# Autograd: PyTorch's Gradient Engine

In this notebook, you'll build hands-on intuition for how PyTorch computes gradients automatically.

**What you'll do:**
- Compute gradients for a polynomial and verify by hand
- Reproduce a backprop network and compare `.grad` to manual calculation
- Discover the gradient accumulation trap and fix it
- Write a complete manual training step
- Use `detach()` to surgically stop gradient flow

**For each exercise, PREDICT the output before running the cell.** Wrong predictions are more valuable than correct ones — they reveal gaps in your mental model.

In [None]:
import torch
import matplotlib.pyplot as plt

# For nice plots
plt.style.use('dark_background')
plt.rcParams['figure.figsize'] = [10, 4]

---

## Exercise 1: Polynomial Gradient (Guided)

Let's start simple.
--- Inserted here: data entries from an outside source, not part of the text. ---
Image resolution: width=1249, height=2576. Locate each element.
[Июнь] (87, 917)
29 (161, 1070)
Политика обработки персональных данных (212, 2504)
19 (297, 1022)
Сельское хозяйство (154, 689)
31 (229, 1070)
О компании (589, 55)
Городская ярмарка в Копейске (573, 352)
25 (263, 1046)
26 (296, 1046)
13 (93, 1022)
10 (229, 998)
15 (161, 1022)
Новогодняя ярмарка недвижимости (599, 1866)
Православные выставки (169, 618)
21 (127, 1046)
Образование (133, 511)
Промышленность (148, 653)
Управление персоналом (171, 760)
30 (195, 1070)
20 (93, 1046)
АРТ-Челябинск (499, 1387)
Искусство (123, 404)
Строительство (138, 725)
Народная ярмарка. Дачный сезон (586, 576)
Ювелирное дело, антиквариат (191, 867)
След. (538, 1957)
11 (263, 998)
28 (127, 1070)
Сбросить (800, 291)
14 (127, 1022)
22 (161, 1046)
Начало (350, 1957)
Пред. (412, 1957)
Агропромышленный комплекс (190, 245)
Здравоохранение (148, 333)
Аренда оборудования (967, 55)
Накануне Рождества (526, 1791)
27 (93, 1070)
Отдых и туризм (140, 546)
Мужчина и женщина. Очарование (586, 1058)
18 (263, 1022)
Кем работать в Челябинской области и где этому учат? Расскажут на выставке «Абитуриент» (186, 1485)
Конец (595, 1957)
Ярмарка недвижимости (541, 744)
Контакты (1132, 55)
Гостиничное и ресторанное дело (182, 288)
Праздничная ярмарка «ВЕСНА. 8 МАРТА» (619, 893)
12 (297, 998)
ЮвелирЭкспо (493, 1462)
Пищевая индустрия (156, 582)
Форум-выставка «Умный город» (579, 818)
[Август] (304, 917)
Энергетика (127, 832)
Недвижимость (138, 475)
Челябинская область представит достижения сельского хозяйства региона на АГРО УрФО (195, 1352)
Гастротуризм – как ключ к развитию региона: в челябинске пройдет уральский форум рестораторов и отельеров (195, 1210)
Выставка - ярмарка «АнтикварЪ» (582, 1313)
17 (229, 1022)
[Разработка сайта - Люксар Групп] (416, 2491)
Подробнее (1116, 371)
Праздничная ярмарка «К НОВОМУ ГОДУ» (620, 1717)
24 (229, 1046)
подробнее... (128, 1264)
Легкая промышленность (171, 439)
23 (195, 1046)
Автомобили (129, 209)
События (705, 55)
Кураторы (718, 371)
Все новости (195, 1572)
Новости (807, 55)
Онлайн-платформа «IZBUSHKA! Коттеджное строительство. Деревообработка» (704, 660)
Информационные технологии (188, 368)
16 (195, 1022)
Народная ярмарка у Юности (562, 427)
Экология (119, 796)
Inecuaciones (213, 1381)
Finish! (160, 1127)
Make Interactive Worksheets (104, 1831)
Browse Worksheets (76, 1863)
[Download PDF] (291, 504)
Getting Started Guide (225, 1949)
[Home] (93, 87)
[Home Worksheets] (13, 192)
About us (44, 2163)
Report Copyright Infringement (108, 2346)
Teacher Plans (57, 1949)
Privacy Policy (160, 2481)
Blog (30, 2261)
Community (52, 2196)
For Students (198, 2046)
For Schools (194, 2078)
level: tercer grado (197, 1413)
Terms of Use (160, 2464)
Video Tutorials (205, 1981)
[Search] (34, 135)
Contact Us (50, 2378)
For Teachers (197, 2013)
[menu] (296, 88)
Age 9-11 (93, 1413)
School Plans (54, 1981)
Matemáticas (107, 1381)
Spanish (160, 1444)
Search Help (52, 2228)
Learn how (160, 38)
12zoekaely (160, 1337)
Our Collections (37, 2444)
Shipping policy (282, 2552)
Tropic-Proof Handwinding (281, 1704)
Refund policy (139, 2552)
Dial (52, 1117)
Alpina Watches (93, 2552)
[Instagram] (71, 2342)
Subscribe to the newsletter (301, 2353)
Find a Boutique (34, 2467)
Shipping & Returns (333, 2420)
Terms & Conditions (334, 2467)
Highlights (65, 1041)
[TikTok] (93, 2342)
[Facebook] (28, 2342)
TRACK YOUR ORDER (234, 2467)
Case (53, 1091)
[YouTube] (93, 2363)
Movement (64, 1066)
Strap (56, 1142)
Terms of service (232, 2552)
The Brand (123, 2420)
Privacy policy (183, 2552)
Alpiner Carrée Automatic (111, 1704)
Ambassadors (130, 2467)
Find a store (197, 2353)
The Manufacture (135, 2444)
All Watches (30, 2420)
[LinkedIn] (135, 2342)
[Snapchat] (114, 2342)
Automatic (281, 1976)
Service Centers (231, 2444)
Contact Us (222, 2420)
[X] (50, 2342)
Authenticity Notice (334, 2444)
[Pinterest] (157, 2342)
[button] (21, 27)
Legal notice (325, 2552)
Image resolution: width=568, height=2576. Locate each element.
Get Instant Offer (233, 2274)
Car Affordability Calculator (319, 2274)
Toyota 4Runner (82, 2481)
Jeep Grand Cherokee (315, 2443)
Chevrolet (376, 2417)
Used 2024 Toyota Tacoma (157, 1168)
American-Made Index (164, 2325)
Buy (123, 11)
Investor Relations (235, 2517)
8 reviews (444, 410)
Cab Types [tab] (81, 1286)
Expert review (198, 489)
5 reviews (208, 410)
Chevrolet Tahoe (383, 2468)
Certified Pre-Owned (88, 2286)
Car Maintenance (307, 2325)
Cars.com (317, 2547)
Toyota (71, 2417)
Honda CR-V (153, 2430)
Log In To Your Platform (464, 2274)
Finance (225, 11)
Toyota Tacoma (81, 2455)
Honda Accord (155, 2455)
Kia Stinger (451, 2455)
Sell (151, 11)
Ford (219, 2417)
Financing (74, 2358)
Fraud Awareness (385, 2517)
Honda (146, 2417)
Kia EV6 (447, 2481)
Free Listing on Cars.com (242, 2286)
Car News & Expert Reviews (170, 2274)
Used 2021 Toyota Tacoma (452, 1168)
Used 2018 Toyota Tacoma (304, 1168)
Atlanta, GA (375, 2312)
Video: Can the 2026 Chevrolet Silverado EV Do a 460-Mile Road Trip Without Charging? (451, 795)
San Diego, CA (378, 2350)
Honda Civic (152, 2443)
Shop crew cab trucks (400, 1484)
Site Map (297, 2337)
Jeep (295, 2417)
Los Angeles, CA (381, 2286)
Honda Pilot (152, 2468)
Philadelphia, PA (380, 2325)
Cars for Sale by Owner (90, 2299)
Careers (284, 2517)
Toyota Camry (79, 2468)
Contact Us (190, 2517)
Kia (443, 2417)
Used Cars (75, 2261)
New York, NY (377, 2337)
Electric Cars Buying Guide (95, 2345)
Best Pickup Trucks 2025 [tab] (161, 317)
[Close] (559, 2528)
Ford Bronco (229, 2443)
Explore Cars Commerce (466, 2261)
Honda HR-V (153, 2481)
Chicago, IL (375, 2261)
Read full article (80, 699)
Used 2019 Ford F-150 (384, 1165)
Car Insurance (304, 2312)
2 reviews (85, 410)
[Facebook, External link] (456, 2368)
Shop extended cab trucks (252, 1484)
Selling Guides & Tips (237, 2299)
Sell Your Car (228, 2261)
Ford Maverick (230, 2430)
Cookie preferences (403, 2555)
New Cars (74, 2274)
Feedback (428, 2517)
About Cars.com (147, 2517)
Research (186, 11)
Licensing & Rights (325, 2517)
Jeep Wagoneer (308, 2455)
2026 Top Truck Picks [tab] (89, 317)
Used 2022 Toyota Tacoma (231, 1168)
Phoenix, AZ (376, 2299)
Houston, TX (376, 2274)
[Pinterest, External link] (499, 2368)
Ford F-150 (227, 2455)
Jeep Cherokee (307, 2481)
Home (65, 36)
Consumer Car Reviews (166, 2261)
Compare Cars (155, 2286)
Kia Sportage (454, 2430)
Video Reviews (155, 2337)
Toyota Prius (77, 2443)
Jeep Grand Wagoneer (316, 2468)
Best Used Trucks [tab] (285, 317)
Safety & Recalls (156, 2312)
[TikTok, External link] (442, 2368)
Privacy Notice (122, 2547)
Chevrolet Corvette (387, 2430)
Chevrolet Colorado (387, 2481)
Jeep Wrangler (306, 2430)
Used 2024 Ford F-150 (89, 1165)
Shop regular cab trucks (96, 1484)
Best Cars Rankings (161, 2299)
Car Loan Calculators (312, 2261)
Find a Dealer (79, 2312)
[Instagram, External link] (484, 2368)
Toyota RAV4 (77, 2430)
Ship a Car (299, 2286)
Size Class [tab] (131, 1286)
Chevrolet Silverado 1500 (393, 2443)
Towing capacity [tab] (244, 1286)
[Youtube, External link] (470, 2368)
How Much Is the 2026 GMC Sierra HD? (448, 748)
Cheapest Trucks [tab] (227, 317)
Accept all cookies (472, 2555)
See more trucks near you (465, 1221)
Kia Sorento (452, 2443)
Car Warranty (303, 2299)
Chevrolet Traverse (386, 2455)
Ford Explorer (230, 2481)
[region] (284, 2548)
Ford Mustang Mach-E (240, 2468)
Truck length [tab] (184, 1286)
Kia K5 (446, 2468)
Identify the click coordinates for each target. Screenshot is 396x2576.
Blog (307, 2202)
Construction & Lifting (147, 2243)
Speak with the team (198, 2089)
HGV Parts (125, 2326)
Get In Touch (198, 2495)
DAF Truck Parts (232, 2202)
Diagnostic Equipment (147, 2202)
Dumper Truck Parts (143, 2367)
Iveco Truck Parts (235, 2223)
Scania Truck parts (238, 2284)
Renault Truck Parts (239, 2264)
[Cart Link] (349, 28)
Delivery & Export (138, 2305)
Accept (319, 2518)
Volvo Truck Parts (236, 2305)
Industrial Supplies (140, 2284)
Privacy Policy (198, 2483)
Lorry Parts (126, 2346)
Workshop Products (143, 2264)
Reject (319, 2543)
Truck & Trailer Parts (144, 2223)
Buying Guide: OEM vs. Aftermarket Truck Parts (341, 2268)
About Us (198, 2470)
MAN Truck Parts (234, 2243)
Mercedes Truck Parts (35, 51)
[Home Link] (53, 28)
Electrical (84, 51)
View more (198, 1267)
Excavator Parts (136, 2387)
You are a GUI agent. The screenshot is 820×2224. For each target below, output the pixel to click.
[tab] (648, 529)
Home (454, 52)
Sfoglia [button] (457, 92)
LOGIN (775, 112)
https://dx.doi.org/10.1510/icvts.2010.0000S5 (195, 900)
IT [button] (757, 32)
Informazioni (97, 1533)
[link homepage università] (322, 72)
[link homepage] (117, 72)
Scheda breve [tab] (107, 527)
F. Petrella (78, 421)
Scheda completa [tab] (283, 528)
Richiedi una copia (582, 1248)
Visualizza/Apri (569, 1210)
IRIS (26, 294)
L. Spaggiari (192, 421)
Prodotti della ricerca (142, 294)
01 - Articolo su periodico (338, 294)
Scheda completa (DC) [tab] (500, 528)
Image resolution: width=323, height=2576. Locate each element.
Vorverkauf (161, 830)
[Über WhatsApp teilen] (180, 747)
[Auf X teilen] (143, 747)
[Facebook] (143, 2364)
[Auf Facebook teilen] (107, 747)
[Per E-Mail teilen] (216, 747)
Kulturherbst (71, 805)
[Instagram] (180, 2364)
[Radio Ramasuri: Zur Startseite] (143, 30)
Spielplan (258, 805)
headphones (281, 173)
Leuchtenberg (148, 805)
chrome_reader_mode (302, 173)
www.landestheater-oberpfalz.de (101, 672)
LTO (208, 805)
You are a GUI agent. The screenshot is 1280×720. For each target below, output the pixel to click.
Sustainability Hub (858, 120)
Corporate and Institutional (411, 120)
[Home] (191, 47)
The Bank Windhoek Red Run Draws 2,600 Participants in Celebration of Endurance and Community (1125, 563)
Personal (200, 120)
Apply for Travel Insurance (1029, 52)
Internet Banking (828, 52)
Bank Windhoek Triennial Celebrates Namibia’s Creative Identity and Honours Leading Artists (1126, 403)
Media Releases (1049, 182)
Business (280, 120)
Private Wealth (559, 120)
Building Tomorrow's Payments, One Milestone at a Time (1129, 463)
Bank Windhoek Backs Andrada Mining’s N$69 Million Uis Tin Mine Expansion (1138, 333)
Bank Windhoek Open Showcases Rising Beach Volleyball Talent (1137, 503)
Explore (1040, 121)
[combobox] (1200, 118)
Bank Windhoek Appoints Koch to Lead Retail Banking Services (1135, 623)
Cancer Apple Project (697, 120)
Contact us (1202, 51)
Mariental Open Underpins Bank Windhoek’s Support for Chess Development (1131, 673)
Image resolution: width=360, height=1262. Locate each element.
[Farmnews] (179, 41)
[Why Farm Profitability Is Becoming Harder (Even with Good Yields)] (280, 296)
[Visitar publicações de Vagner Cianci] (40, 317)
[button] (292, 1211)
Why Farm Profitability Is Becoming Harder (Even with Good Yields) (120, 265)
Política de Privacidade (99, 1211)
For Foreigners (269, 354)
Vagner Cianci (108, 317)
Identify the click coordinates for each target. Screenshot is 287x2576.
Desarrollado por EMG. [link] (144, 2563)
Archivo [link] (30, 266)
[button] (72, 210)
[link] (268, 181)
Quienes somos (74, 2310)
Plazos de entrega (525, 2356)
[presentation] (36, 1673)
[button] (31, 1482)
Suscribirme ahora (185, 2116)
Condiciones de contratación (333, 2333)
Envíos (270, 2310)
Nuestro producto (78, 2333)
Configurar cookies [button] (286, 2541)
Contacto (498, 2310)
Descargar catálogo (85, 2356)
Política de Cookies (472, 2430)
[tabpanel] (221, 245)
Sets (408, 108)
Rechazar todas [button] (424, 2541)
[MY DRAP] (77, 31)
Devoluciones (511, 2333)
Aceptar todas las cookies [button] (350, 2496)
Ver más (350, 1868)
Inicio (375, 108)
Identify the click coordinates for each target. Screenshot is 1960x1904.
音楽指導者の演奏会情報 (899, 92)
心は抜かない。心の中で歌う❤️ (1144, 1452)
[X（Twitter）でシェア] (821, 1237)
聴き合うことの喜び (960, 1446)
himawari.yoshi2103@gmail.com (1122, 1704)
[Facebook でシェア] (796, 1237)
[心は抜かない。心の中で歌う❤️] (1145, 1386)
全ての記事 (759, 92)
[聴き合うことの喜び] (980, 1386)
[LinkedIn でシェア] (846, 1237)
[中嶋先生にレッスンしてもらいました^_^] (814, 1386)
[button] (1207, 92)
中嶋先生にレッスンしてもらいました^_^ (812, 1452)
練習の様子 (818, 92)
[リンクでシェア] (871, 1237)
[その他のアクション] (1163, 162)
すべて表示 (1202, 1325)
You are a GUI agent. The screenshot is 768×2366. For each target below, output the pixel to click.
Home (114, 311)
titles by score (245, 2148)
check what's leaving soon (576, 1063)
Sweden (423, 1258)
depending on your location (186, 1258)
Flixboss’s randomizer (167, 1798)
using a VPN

We'll compute the gradient of a polynomial and verify it by hand.

Given: $y = x^3 + 2x^2 - 5x + 1$

The derivative is: $\frac{dy}{dx} = 3x^2 + 4x - 5$

At $x = 3$: $\frac{dy}{dx} = 3(9) + 4(3) - 5 = 27 + 12 - 5 = 34$

**Before running the cell below, predict:** What will `x.grad` be?

In [None]:
# Create a tensor with requires_grad=True so PyTorch tracks operations on it
x = torch.tensor(3.0, requires_grad=True)

# Forward pass: compute the polynomial
y = x**3 + 2*x**2 - 5*x + 1

# Backward pass: compute dy/dx
y.backward()

# Check the gradient
print(f"y = x^3 + 2x^2 - 5x + 1")
print(f"At x = {x.item()}:")
print(f"  y            = {y.item()}")
print(f"  x.grad (PyTorch) = {x.grad.item()}")
print(f"  dy/dx (by hand)  = {3*3**2 + 4*3 - 5}")
print(f"  Match: {x.grad.item() == 3*3**2 + 4*3 - 5}")

**What just happened:**
- `requires_grad=True` tells PyTorch to record every operation on `x`
- When we called `y.backward()`, PyTorch walked the computation graph backwards
- It applied the chain rule at each step to compute $\frac{dy}{dx}$
- The result landed in `x.grad`

This is the same mechanism that computes gradients for millions of parameters in a neural network. The math is identical — just more chain rule steps.

---

## Exercise 2: Reproduce a Backprop Network (Guided)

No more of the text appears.